December 18, 2025
Spec Wars: Speed vs 'Who uses specs?'
Building a High-Performance OpenAPI Parser in Go
Speakeasy builds a fast API reader; fans cheer, skeptics shrug
TLDR: Speakeasy launched a new Go library to read and validate API blueprints faster and more accurately. Comments erupted into Postman vs OpenAPI and “do we need this?” debates, with some crying lock-in and others saying correctness at scale matters for ugly, real-world APIs.
Speakeasy just dropped a go-fast library for reading API blueprints (called OpenAPI) at scale, promising both accuracy and speed. They say existing tools either miss pieces or turn everything into messy maps, so they built a reflection-powered parser that models the spec closely and handles wild, circular references. The pitch: make it the default for Go devs working with OpenAPI, Swagger, and friends, all in one repo.

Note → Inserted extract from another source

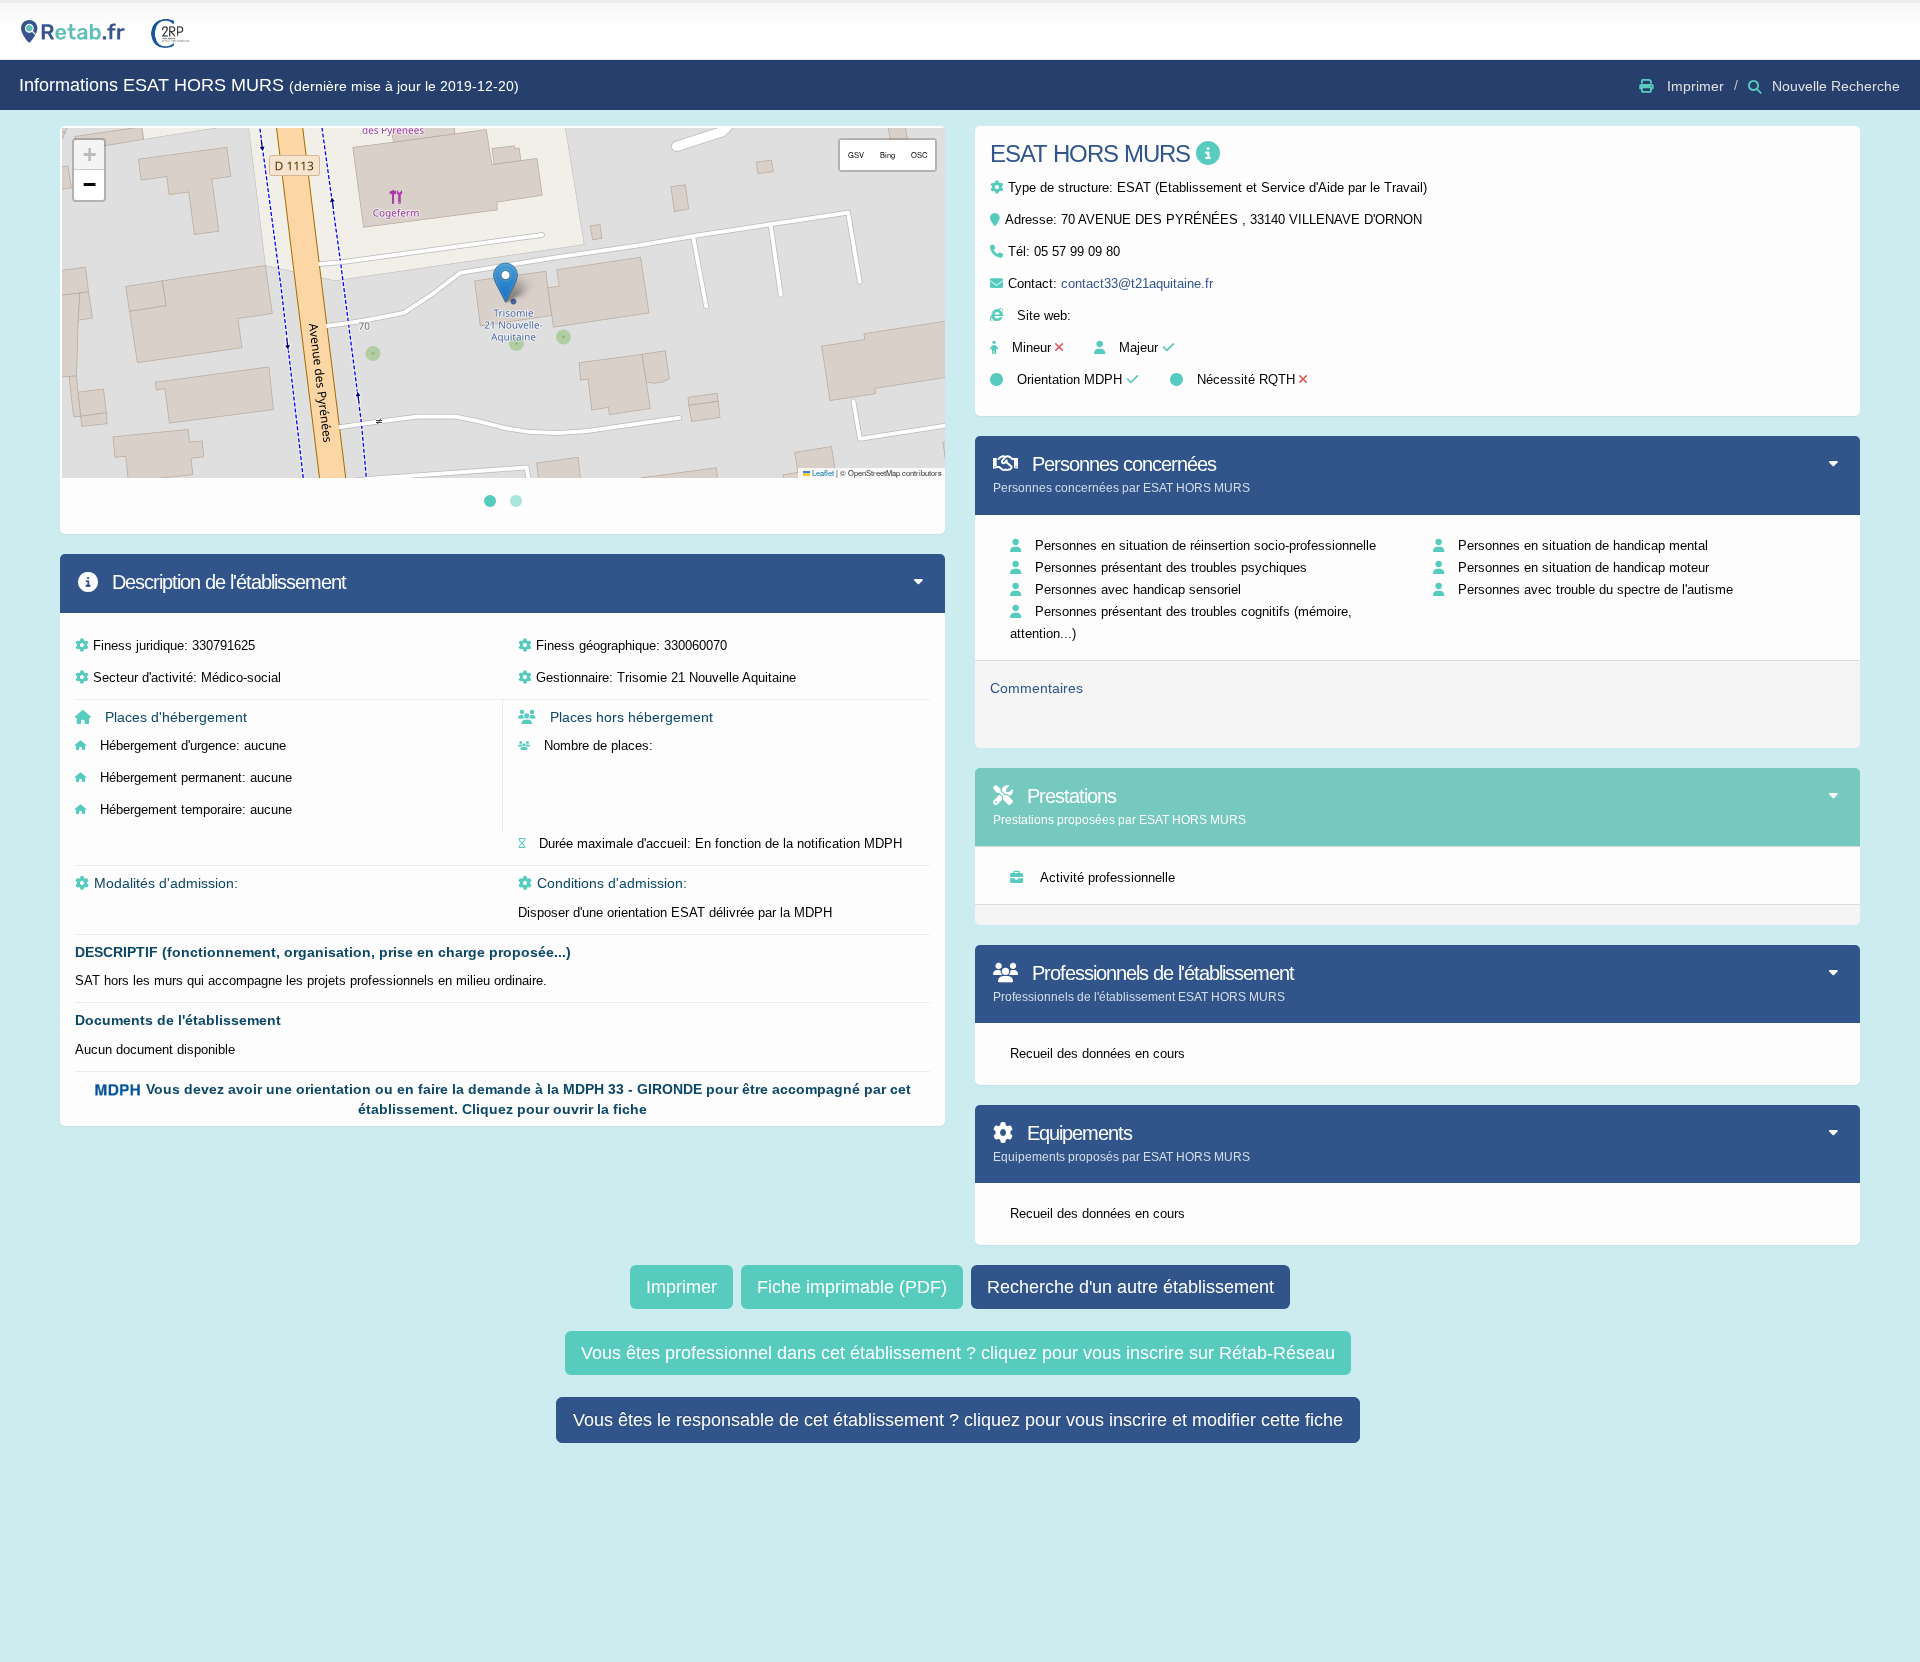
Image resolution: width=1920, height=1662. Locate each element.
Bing (887, 154)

The comments turned it into an industry cage match. Team Postman argued real companies ship Postman files, not OpenAPI—hello Salesforce, Notion—and blasted the “login wall.” One spicy prediction: Postman will lock API lookup behind a paid MCP. Team Skeptic rolled eyes: “processing thousands” doesn’t scream “build your own supercharger.” The memes wrote themselves: “Reinventing the wheel speedrun,” “Circular refs are the circles of dev hell,” and “Just eat your spec broccoli.” Team Builder clapped back: correctness matters when specs get huge and weird, and central performance wins ripple everywhere. Result: speed vs reality, standards vs convenience, and one very loud parsing party.
Translation: OpenAPI is the instruction manual for an API, while Postman files are the pre-packed samples. Speakeasy bets on manuals; the crowd debates if samples have already won the kitchen—today. Seriously.
Key Points
- •Speakeasy released a Go library (speakeasy-api/openapi) to parse, validate, and transform OpenAPI-related specs with high performance and precision.
- •The library addresses shortcomings in existing Go OpenAPI libraries by closely modeling the spec while maintaining type safety.
- •A custom reflection-based marshaller separates model definitions from deserialization to support multiple specs and versions efficiently.
- •An intermediate Node representation preserves dynamic field shapes and location information for better validation and error reporting.
- •The library supports OpenAPI (2.0–3.2), Swagger 2.0, Arazzo, and Overlay Specification documents, with centralized performance optimizations.